Il 17 agosto ero andata alla Festa di Radio Onda d’Urto a Brescia con i miei amici, ed era stata una serata memorabile. L’atmosfera che si respirava lì era la solita, inconfondibile: l’odore di birra artigianale, il cibo degli stand e quella sensazione di totale libertà con migliaia di persone sotto il cielo estivo.

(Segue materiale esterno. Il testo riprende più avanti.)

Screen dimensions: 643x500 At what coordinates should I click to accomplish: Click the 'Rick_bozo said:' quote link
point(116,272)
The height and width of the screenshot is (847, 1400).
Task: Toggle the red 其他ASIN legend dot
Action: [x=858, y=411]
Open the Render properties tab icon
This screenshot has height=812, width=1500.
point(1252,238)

Ero arrivata presto per prendere qualcosa da mangiare e studiare bene la scaletta, dato che c’erano due live fondamentali che volevo assolutamente vedere. Il primo a salire sul palco ad apertura serata era stato laTrelle: aveva scaldato la piazza alla grande, trascinandoci tutti con il suo stile e preparando l’ambiente alla perfezione. Tra un concerto e l’altro ci eravamo presi una pausa per fare un giro tra gli stand, per poi riposizionarci sotto il palco più cariche che mai. Quando più tardi era arrivato il turno di Diss Gacha, la folla era letteralmente esplosa. Le sue barre e la sua attitudine sul palco avevano fatto partire un pogo continuo, con tutta la spianata di San Polo che saltava a ritmo.
Finiti i concerti principali, la notte non era certo finita. Ci eravamo spostate negli altri spazi della festa, tra i set degli altri DJ e la Tenda Blu, tirando avanti fino a tarda notte tra brindisi con sconosciuti e risate.
Ero tornata a casa distrutta, con le scarpe impolverate e la voce totalmente andata, ma felice come non mai. La combo dei due show in momenti diversi della serata aveva reso quel 17 agosto uno dei punti più alti di tutta la mia estate.